CONSIGNA Y REQUISITOS:
Por favor, traduce al inglés esta oración del texto de lectura: «Mis palabras son torpes embarcaciones que remontan el río que lleva al corazón de Dios».
──────── TEXTO DE LECTURA ────────
Y en sus límites, sin saber bien cómo, se
contiene el infinito. Y deja escapar un aliento que todo lo sostiene. Mis
palabras son torpes embarcaciones que remontan el río que lleva al corazón de
Dios.
Pretenden sostener en su grupa todo el
cielo reunido en gotas de rocío. Y los vientos arcanos de la vida recogidos en
un suspiro.
Pretendo expresar el cielo con palabras limitadas,
contenidas, incluso reprimidas. No dicen más de lo que pueden. Y sueñan con
atravesar los mares infinitos superando el límite del papel, de los labios que
las pronuncian.
Quiero guardar en mi alma las palabras de
Dios. Las que me ha dicho a mí personalmente y también a través de aquellos que
me he encontrado en el camino.
He visto personas que llevaban guardadas en
su alma una carta de amor de Dios dirigida a mí. He leído sus palabras sagradas
en sus labios humanos. Y yo mismo he dicho esas palabras de Dios llevándolas en
mi pecho, para otros.
La palabra de Dios siembra vida y quema muy
dentro. Divide
el corazón para que sea capaz de optar por el bien, elegir lo más santo.
No quiero dejar de verter palabras sobre el
papel blanco. No quiero cansarme de decir lo que sueña mi alma. No quiero
callar y olvidar.
──────── DATOS PROPORCIONADOS ────────
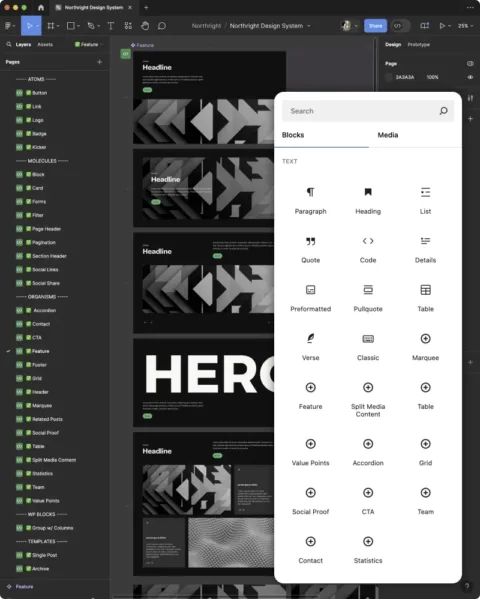The height and width of the screenshot is (599, 480).
Task: Switch to the Prototype tab
Action: tap(418, 45)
────────
RESULTADO DEL EJERCICIO:
My words are clumsy vessels that travel up the river that leads to the heart of God.